The first two titles out of the gate this past year have both been greeted with quite a bit of critical acclaim themselves—John Llewellyn Probert’s consideration of the Vincent Price-Diana Rigg classic Theatre of Blood (1973), and a volume dedicated to Martin (1977), George A. Romero’s underappreciated twist of vampire psychology, written by Jez Winship. (Both volumes are now available directly from Electric Dreamhouse.)

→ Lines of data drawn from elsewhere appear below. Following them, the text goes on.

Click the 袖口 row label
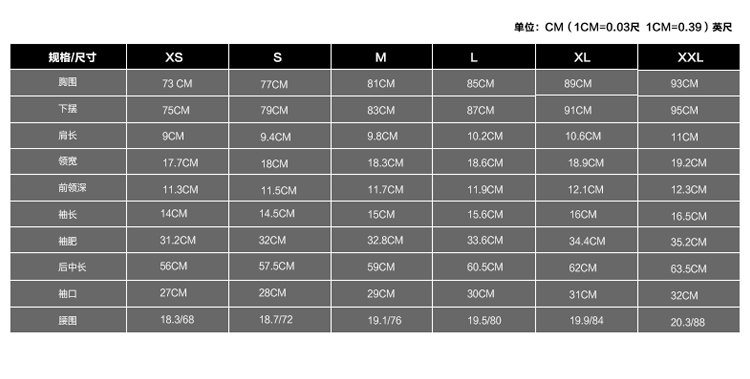The image size is (750, 379). [x=68, y=293]
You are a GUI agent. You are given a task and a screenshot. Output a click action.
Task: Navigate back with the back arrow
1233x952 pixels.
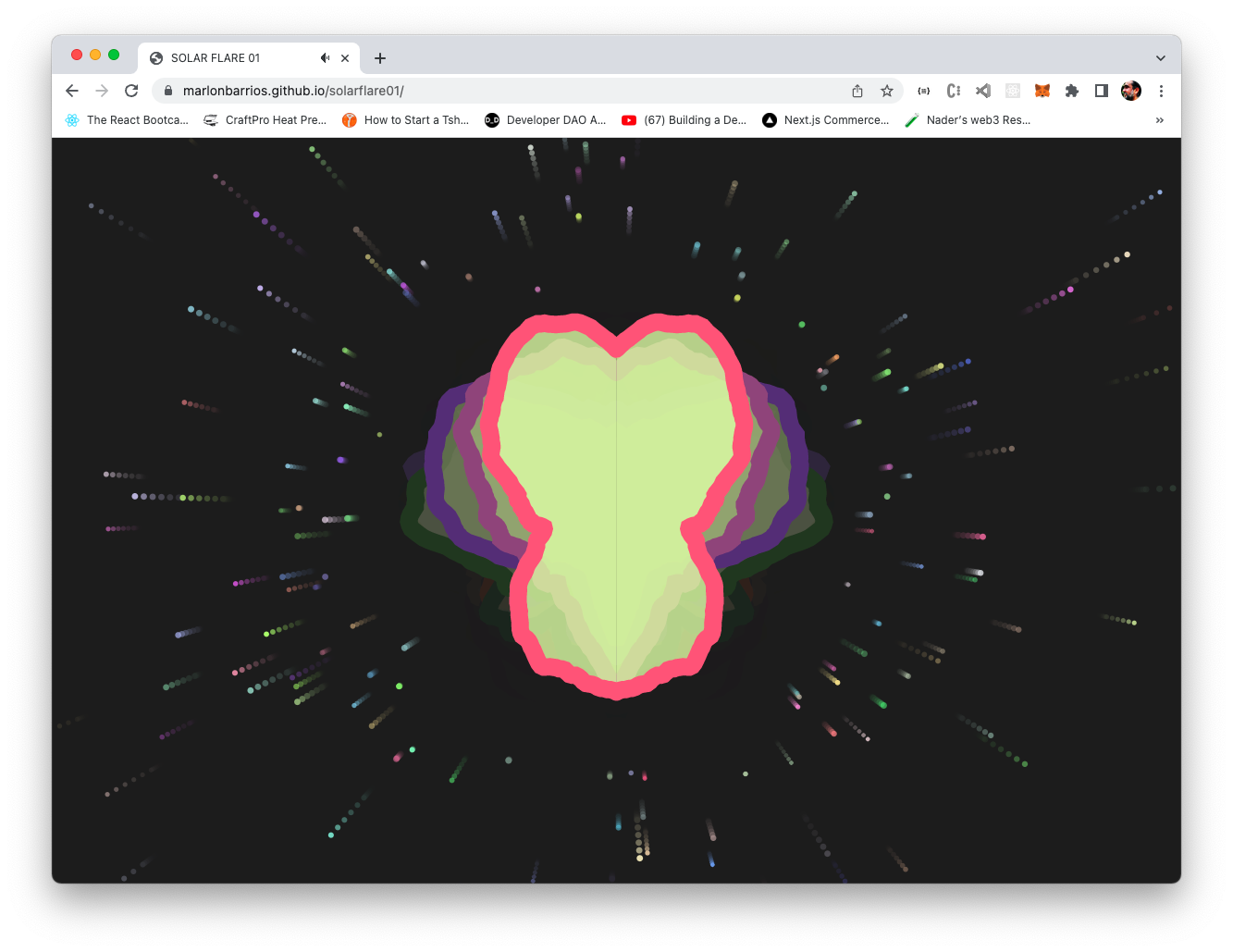[71, 91]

And Snowdon has a lot more in store. Here’s a quick rundown some of the Midnight Movie Monographs books and authors projected for 2017:

Eyes Without a Face by Michael Brooke, critic for Sight & Sound magazine, DVD and Bluray producer;

Martyrs and Slumber Party Massacre by Stacie Ponder, writer/director/critic/comics artist and author of the popular Final Girl blog;

Carnival of Souls by Stephen R. Bissette, comics artist and writer (Swamp Thing, Tyrant) and film critic for Video Watchdog, Gorezone and Fangoria;

Sinister by Mark Morris‎, author (Toady, The Black, The Immaculate, The Wolves Of London, Albion Fay) and screenwriter (Doctor Who);

Let’s Scare Jessica to Death by Lynda E. Rucker, author of The Moon Will Look Strange and columnist for Black Static magazine;

Black Sunday and The Karnstein Trilogy by Angela Slatter, World Fantasy Award-winning author of Sourdough and Other Tales, The Bitterwood Bible, Of Sorrow And Such, Vigil;

The Tenant by Kevin Jackson, writer, broadcaster, film maker and author of BFI monographs on Nosferatu, Withnail & I, and Lawrence of Arabia;

The Devil Rides Out and Twin Peaks: Fire Walk with Me by Maura McHugh‎, writer of prose, comics and film, including Twisted Fairy Tales and Witchfinder: Mysteries of Unland;

Freaks by Johnny Mains, author of Plugged into the Mains, and A Little Light Screaming and editor of Dead Funny, Best British Horror and Aickman: A Centenary Celebration;

The Fury by Howard S. Berger and Kevin Marr, film critics and directors of Original Sins 
and the documentary A Life In The Death Of Joe Meek;

The Stone Tape by Fiona Watson, screenwriter (Twisted Tales, Let Us Prey) and writer for the online film journal Senses of Cinema;

Island of Lost Souls by Jonathan Rigby, author of English Gothic, American Gothic, Euro Gothic and consultant on A History of Horror;

Blood on Satan’s Claw by Kimberly Lindbergs, writer and critic at Movie Morlocks and Cinebeats;

Eraserhead by Anton Bitel, film critic, Sight & Sound;

Messiah of Evil by Maitland McDonagh, film critic and author of Broken Mirrors, Broken Minds, the first book length study of the films of Dario Argento;

Face of Fire by Stephen Laws, author of Spectre, The Wyrm, Chasm and Ferocity;

Phase IV by Neil Mitchell, film critic for Sight & Sound, Total Film and Electric Sheep, and film programmer for the Australia and New Zealand Festival of Literature and Arts;

Manhunter by Philip Simpson (Making Murder: The Fiction of Thomas Harris, Psycho Paths: Tracking The Serial Killer through Contemporary American Film and Fiction) and Scott Bradley (The Book of Lists: Horror, The Dark).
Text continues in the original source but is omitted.